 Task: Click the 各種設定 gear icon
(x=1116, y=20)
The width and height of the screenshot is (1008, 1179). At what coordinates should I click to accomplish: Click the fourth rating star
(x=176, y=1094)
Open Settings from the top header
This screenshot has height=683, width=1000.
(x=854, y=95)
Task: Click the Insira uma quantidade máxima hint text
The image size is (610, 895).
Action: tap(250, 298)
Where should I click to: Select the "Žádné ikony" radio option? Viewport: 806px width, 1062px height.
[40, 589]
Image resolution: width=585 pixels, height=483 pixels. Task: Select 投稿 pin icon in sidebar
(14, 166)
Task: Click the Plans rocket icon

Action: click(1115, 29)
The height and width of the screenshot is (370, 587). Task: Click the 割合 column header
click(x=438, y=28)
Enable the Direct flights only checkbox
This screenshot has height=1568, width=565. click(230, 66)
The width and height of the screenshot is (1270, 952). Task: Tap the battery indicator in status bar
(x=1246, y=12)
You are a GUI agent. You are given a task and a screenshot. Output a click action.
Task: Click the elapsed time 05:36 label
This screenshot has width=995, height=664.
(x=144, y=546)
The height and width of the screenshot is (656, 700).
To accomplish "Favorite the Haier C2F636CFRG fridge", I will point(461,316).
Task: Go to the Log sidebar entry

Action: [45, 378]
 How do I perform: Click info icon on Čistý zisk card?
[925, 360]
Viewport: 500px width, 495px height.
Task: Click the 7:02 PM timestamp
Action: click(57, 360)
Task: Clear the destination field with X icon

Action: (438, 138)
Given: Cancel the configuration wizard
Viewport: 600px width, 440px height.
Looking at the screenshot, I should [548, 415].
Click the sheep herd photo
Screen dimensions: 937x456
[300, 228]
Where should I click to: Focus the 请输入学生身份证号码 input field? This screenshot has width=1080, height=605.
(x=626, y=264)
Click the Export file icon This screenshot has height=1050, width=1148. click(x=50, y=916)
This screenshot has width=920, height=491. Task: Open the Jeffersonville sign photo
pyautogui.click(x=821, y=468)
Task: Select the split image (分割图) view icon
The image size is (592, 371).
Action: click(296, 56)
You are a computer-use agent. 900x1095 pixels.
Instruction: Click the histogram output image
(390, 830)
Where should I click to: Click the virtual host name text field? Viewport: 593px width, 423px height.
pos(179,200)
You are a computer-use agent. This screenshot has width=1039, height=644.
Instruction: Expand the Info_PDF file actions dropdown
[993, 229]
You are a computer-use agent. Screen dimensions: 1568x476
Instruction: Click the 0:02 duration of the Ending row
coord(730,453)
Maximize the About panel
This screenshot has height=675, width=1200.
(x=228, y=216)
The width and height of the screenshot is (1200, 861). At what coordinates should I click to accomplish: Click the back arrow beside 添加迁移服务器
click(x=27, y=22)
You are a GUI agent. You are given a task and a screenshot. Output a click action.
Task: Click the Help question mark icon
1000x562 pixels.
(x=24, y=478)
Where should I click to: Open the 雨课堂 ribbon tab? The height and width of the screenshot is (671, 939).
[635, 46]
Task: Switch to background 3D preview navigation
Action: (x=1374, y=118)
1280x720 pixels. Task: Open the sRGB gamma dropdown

------------------------------------------------------------

== Exercise ==
Please copy out these records, every line as it stands.

== Answer to the exercise ==
 Task: Click the 各種設定 gear icon
(x=1116, y=20)
The width and height of the screenshot is (1008, 1179). At what coordinates should I click to accomplish: Click the fourth rating star
(x=176, y=1094)
Open Settings from the top header
This screenshot has height=683, width=1000.
(x=854, y=95)
Task: Click the Insira uma quantidade máxima hint text
The image size is (610, 895).
Action: tap(250, 298)
Where should I click to: Select the "Žádné ikony" radio option? Viewport: 806px width, 1062px height.
[40, 589]
Image resolution: width=585 pixels, height=483 pixels. Task: Select 投稿 pin icon in sidebar
(14, 166)
Task: Click the Plans rocket icon

Action: click(1115, 29)
The height and width of the screenshot is (370, 587). Task: Click the 割合 column header
click(x=438, y=28)
Enable the Direct flights only checkbox
This screenshot has height=1568, width=565. click(230, 66)
The width and height of the screenshot is (1270, 952). Task: Tap the battery indicator in status bar
(x=1246, y=12)
You are a GUI agent. You are given a task and a screenshot. Output a click action.
Task: Click the elapsed time 05:36 label
This screenshot has width=995, height=664.
(x=144, y=546)
The height and width of the screenshot is (656, 700).
To accomplish "Favorite the Haier C2F636CFRG fridge", I will point(461,316).
Task: Go to the Log sidebar entry

Action: [45, 378]
 How do I perform: Click info icon on Čistý zisk card?
[925, 360]
Viewport: 500px width, 495px height.
Task: Click the 7:02 PM timestamp
Action: click(57, 360)
Task: Clear the destination field with X icon

Action: (438, 138)
Given: Cancel the configuration wizard
Viewport: 600px width, 440px height.
Looking at the screenshot, I should [548, 415].
Click the sheep herd photo
Screen dimensions: 937x456
[300, 228]
Where should I click to: Focus the 请输入学生身份证号码 input field? This screenshot has width=1080, height=605.
(x=626, y=264)
Click the Export file icon This screenshot has height=1050, width=1148. click(x=50, y=916)
This screenshot has width=920, height=491. Task: Open the Jeffersonville sign photo
pyautogui.click(x=821, y=468)
Task: Select the split image (分割图) view icon
The image size is (592, 371).
Action: click(296, 56)
You are a computer-use agent. 900x1095 pixels.
Instruction: Click the histogram output image
(390, 830)
Where should I click to: Click the virtual host name text field? Viewport: 593px width, 423px height.
pos(179,200)
You are a computer-use agent. This screenshot has width=1039, height=644.
Instruction: Expand the Info_PDF file actions dropdown
[993, 229]
You are a computer-use agent. Screen dimensions: 1568x476
Instruction: Click the 0:02 duration of the Ending row
coord(730,453)
Maximize the About panel
This screenshot has height=675, width=1200.
(x=228, y=216)
The width and height of the screenshot is (1200, 861). At what coordinates should I click to accomplish: Click the back arrow beside 添加迁移服务器
click(x=27, y=22)
You are a GUI agent. You are given a task and a screenshot. Output a click action.
Task: Click the Help question mark icon
1000x562 pixels.
(x=24, y=478)
Where should I click to: Open the 雨课堂 ribbon tab? The height and width of the screenshot is (671, 939).
[635, 46]
Task: Switch to background 3D preview navigation
Action: (x=1374, y=118)
1280x720 pixels. Task: Open the sRGB gamma dropdown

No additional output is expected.